Harassment at work is disturbingly common. A RAND study found that 1 in 5 workers reported suffering from abuse or harassment at work, including bullying, verbal abuse, or unwanted sexual attention. When the abuse is severe and persistent, it can lead to a hostile work environment, which can make it difficult or even impossible for employees to do their job.
Are you currently coping with abusive behavior from your boss, co-workers, or clients? To protect yourself and your career, you need to determine whether your situation meets the legal standard for a hostile work environment. Then, you can figure out how to handle the situation and what to do next.
What Is a Hostile Work Environment?
A hostile work environment is a workplace in which abuse or harassment interfere with an employee’s work performance or force them to do their job in an intimidating or offensive environment.
Harassment in the workplace might be based on race, color, religion, sex, pregnancy, gender, nationality, age, physical or mental disability, or genetic information. While you may be most familiar with the concept of sexual harassment in the workplace, there are many other types of workplace harassment.
Examples of a Hostile Work Environment
Harassers may make offensive jokes, call names, make physical or verbal threats, ridicule others, display offensive photographs, or impede another person’s work throughout the day.
A hostile work environment is created when anyone in a workplace commits this type of harassment, including a co-worker, a supervisor or manager, a contractor, client, vendor, or visitor.
In addition to the person who is being directly harassed, other employees who are impacted by the harassment (by hearing or viewing it) are also considered victims.
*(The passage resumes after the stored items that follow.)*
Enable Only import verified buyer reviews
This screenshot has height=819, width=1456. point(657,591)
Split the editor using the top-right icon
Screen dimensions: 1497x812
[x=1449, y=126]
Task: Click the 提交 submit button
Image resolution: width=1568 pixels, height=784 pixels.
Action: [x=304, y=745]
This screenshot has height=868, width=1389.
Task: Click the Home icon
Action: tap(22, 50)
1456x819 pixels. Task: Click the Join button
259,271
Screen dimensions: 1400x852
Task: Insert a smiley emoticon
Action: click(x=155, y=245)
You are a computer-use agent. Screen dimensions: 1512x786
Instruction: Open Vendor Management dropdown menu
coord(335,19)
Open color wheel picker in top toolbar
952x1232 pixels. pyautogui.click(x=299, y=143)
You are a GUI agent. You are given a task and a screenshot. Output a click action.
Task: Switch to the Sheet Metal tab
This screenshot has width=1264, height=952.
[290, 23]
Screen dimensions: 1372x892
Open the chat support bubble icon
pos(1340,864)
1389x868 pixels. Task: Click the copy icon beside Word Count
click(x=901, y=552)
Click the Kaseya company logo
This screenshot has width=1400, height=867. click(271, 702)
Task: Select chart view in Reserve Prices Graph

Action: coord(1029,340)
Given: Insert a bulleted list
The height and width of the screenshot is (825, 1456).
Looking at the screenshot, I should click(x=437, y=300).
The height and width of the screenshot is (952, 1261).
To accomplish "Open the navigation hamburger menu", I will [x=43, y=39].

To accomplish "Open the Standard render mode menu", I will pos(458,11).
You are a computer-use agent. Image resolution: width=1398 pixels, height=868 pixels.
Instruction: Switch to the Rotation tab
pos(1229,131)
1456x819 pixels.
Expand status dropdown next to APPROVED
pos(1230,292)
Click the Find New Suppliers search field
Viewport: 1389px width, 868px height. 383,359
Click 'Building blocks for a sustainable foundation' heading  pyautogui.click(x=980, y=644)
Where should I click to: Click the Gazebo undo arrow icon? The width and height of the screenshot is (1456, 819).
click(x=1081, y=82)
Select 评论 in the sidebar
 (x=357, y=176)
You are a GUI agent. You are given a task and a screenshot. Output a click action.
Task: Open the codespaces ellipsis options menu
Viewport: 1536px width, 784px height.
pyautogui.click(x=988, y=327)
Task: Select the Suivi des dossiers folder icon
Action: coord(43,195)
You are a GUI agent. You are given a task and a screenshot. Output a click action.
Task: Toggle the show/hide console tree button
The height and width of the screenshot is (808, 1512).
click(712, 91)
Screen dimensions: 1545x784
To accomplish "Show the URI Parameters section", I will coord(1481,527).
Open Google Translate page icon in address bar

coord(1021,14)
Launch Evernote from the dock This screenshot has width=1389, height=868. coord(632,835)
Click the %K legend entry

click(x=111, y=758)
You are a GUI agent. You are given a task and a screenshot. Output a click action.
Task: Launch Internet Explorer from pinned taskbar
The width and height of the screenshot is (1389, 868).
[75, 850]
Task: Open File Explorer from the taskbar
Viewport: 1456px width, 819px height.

They, too, might find the work environment intimidating or hostile, and it might affect their work performance. In this way, bullies and harassers can affect many more people than just the targeted employee.
Hostile Work Environments and the Law
Laws related to a hostile work environment are enforced by the Equal Employment Opportunity Commission (EEOC). Harassment becomes unlawful when the employee must endure the behavior in order to keep their job, or when it affects their salary or status. Hostile, abusive, or intimidating behavior is also considered harassment under the law.
Anyone who believes that their employment rights have been violated may file a charge of discrimination with the EEOC. You can file charges in four ways: online via the EEOC’s Public Portal, by mail, in person, and by telephone.
You normally have to file your complaint within 180 days of the incident. There are opportunities for extension to 300 days if a state or local agency enforces a law that prohibits employment discrimination on the same basis. But it’s a good idea to file as soon as possible.
It is important to inform yourself about the definition of unlawful harassment in the workplace before filing your claim with the EEOC. The organization’s website has an online assessment tool that can help you determine if they will be able to help with your specific situation.
Employers are usually held liable for harassment caused by a supervisor or co-worker unless they can prove that they tried to prevent it or that the victim refused the help provided to them.
Alternatives to Filing a Claim
If you do not want to file a claim, but you find the work environment unbearable, you might consider other options. One is to solve the issue you are having with the person or persons making the work environment hostile. You might speak to your company’s human resources office for advice on setting up a meeting or mediated conversation between you and the other party.
If staying at your workplace is unbearable, you might also consider resigning from your job. However, even if you are extremely unhappy at work, it is important to resign gracefully and professionally. You never know when you will need a recommendation or a letter of reference from your boss, and a professional exit will help you get a positive review.
Hostility and the Job Interview
Occasionally, a job interview can be a hostile environment. For example, an employer might ask you inappropriate or illegal interview questions. These include any questions about protected characteristics like age, race, national original, gender (including gender identity and sexual orientation), religion, genetic information, etc.
If you’re asked an inappropriate interview question, only you can decide the best course to take. Although you’re within your rights to say that the question is illegal, it may be best to deflect. After the interview, you can decide whether you want to pursue a job with an employer that asks those kinds of interview questions.
The information contained in this article is not legal advice and is not a substitute for such advice. State and federal laws change frequently, and the information in this article may not reflect your own state’s laws or the most recent changes to the law.